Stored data

########

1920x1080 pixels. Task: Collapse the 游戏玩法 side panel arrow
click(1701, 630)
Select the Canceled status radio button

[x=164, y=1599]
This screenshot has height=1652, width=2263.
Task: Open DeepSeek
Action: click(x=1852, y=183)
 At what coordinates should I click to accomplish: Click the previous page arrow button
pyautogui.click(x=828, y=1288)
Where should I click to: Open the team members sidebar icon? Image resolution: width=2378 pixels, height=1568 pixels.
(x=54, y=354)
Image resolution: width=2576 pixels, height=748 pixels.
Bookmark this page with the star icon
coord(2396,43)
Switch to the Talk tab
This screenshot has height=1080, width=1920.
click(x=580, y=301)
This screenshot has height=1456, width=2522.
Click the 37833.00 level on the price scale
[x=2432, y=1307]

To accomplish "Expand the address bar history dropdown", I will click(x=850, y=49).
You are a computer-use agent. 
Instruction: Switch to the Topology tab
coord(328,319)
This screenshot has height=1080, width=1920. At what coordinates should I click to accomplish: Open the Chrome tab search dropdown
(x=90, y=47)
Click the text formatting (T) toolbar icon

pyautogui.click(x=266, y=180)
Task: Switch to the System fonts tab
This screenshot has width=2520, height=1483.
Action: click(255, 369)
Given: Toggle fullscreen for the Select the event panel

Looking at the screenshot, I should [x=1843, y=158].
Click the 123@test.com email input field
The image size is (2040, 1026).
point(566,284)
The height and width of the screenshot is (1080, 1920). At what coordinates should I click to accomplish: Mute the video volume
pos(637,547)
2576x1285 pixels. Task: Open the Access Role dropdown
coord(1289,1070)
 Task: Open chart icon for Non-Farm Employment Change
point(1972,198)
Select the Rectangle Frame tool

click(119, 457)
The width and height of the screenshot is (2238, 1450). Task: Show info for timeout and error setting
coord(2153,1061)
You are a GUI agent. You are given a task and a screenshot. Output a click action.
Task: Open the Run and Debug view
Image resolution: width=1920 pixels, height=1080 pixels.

########

Exactly as written, copy out all the entries above.

## OUTPUT OF THE TASK
1920x1080 pixels. Task: Collapse the 游戏玩法 side panel arrow
click(1701, 630)
Select the Canceled status radio button

[x=164, y=1599]
This screenshot has height=1652, width=2263.
Task: Open DeepSeek
Action: click(x=1852, y=183)
 At what coordinates should I click to accomplish: Click the previous page arrow button
pyautogui.click(x=828, y=1288)
Where should I click to: Open the team members sidebar icon? Image resolution: width=2378 pixels, height=1568 pixels.
(x=54, y=354)
Image resolution: width=2576 pixels, height=748 pixels.
Bookmark this page with the star icon
coord(2396,43)
Switch to the Talk tab
This screenshot has height=1080, width=1920.
click(x=580, y=301)
This screenshot has height=1456, width=2522.
Click the 37833.00 level on the price scale
[x=2432, y=1307]

To accomplish "Expand the address bar history dropdown", I will click(x=850, y=49).
You are a computer-use agent. 
Instruction: Switch to the Topology tab
coord(328,319)
This screenshot has height=1080, width=1920. At what coordinates should I click to accomplish: Open the Chrome tab search dropdown
(x=90, y=47)
Click the text formatting (T) toolbar icon

pyautogui.click(x=266, y=180)
Task: Switch to the System fonts tab
This screenshot has width=2520, height=1483.
Action: click(255, 369)
Given: Toggle fullscreen for the Select the event panel

Looking at the screenshot, I should [x=1843, y=158].
Click the 123@test.com email input field
The image size is (2040, 1026).
point(566,284)
The height and width of the screenshot is (1080, 1920). At what coordinates should I click to accomplish: Mute the video volume
pos(637,547)
2576x1285 pixels. Task: Open the Access Role dropdown
coord(1289,1070)
 Task: Open chart icon for Non-Farm Employment Change
point(1972,198)
Select the Rectangle Frame tool

click(119, 457)
The width and height of the screenshot is (2238, 1450). Task: Show info for timeout and error setting
coord(2153,1061)
You are a GUI agent. You are given a task and a screenshot. Output a click action.
Task: Open the Run and Debug view
Image resolution: width=1920 pixels, height=1080 pixels.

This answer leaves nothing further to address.